> [What you will do]:
For these records, count the lines containing the word "computer" and respond with the number alone.

(Stored records)
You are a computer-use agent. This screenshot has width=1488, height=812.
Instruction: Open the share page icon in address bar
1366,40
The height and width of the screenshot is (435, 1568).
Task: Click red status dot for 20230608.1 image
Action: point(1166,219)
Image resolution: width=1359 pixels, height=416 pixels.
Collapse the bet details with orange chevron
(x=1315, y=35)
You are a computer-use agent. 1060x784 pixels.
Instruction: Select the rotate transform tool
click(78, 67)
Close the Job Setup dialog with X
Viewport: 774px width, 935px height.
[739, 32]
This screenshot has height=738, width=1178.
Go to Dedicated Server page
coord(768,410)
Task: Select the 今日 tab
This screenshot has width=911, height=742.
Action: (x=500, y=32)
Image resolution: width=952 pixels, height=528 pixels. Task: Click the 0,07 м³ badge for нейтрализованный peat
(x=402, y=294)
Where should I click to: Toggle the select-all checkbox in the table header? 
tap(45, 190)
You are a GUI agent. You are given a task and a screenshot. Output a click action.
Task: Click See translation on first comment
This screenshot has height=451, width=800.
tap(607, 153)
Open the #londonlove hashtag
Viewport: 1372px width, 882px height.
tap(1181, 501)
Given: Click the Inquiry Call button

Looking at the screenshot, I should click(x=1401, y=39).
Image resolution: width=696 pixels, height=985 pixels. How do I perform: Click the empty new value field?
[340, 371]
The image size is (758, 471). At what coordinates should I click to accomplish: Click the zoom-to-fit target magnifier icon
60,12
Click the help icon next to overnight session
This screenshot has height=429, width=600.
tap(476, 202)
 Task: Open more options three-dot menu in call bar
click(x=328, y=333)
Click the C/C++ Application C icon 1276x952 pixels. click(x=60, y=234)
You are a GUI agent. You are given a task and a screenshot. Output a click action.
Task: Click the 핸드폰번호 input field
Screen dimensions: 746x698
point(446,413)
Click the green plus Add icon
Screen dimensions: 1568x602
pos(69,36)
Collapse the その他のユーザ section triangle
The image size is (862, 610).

> [Response]:
2